Eulogia Hernandez said, "I never stopped crying. I always crying, but about two or three years ago, I have to stop."
That was when Hernandez finally admitted to herself that her husband Norberto really was dead.
"I have to stop thinking that my husband was alive, because that was just in my mind, so one day I stop and say, 'No, he's not coming back,'" she said.
He was actually found - piece by piece - in the rubble at Ground Zero. He was buried in Puerto Rico. But all these years later, his wife has not buried her pain.
"Nobody and no one in this world is going to destroy us again," Eulogia said.
"So your family is everything?" Teichner asked.
"Uh huh. My family is my life."
Catherine Hernandez was 20, her sister Tatiana 14, when their father died. On Friday evenings they still get together at their mother's house.
"He always comes up in the conversations," Catherine said. "At one point or another then, after the jokes and the fun and stories are over, you just go back to, 'Well, he's not here.'"

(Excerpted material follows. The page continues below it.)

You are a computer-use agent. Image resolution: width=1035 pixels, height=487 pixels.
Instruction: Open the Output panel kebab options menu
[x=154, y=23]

Catherine became a N.Y.C. police officer, because of 9/11: "After I saw that tragedy, those officers that lost their lives and those firefighters, I always thought maybe if I were there, I could have helped. So I'm going to help."
Tatiana is studying to be a commercial pilot - also because of 9/11: "The pilot that crashed in Pennsylvania, I see him as a hero, because he didn't allow them to crash into the White House. So that's what pushed me to do something like that."
Next Sunday, the whole Hernandez family will be at Ground Zero, as they have been before, when Norberto's name is read.
For the survivors of Windows on the World, like Elizabeth Ortiz, there are 9/11 rituals. "The last couple of years, I actually sat across from the site, and I'd just sit there for like an hour by myself," Ortiz said. "I try to go through each face, I try to go through each name in my head. It's like that list is burned in my memory forever. Because that's what it's about."
Michael Lomonaco, who wished he'd never seen what happened here, now never wants to forget.
"I want to retain that memory, and I, you know, to never forget means to try to keep a grasp on the details," he said.
"And you want that, why?" Teichner asked.
"Because frozen in time in a way, is the memory of my friends and colleagues."
And what optimism looked like from the 107th floor.
No restaurant is planned for the top of the new World Trade Center.